Lead Image © Vlad Kochelaevskiy, Fotolia.com

Lead Image © Vlad Kochelaevskiy, Fotolia.com

Scalable mail storage with Dovecot and Amazon S3

Storage Space

Article from ADMIN 26/2015
By
Admins can solve typical mail server scalability problems with Dovecot’s Amazon S3 plugin and the Ceph distributed object store.

Mail server administrators have a hard life. On one hand, few other services produce as many complaints about improper use as mail operations – incorrect blacklisting is an example. On the other hand, people are beginning to realize that email is a product from another age that is now struggling to deal with today's fast-paced IT. Users' demands for receiving and sending email have grown steadily in recent years.

Several years ago, it was quite common to allow email attachments only up to a particular, very low size, but this practice is frowned upon today: Users now expect to be able to send their 20MB PowerPoint presentations by email. Moreover, the number of email users is still growing steadily, and the amount of data stored by all of a provider's users is growing proportionally.

This problem might not be specific to email, because other Internet services are also experiencing the effect of the steady growth of the data volumes that need to be handled. However, working around this problem for email setups is relatively complex, primarily because of the architecture inherent in the "email" principle.

Architecture

Normal setups usually follow the same old pattern: On one side, SMTP daemons ensure that customers can send email and that incoming messages reach the recipients. On the other side, the services that deliver email to customers carry out the majority of the work. Some providers still exclusively rely on POP3 or only offer IMAP against payment; however, on the whole, the IMAP protocol has asserted itself.

This situation means additional worries for email service providers: Customers quite rightly expect to find their email on the provider's servers at any time. These customers rarely even download local copies of their email and simply rely on their providers. The providers then have to figure out how to cope with the burden and memory requirements of such a setup. Even if each user only has a small mailbox, the need for storage is already substantial if you have a large numbers of users.

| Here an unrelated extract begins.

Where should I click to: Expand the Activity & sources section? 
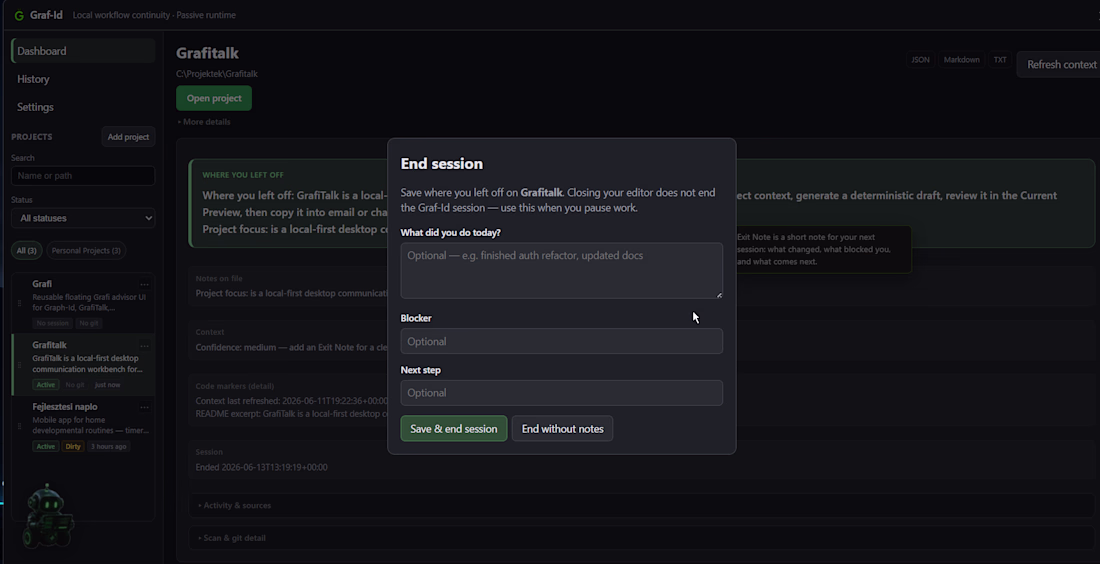click(x=234, y=505)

Sooner or later, you will need to adjust your infrastructure to accommodate the increased number of users, which means growing your infrastructure. From experience, load issues with services can be dealt with relatively simply by using multiple mail exchanger (MX) entries (on the SMTP side) and load balancers for IMAP or POP3 daemons. The storage problem is trickier.

The Storage Problem

When email administrators wanted to add storage space to their servers in the past, they mainly used central storage systems. SAN models from the major manufacturers are the classic candidates. However, those things are expensive and scale vertically at best. Remember that vertical scalability means repowering the existing hardware, which is the opposite of horizontal scalability, for which new machines are simply added to existing machines. The load is then distributed across the devices that are part of the installation.

Sharding

Traditional storage systems can be expanded by installing new hard drives, but the end of the road is always reached eventually, and additional storage space can only be managed by purchasing multiple storage systems. The process of storing data records across multiple machines (known as sharding) has been the standard approach for many years, with users being assigned a variety of storage systems.

This approach brings a raft of disadvantages: First, SAN storage is significantly more expensive than regular, off-the-shelf hardware; second, multiple storage islands make centralized administration more difficult. Admins previously just had to grin and bear this because of the lack of alternatives; the storage market seems to have been in a deep sleep when it came to horizontal scaling.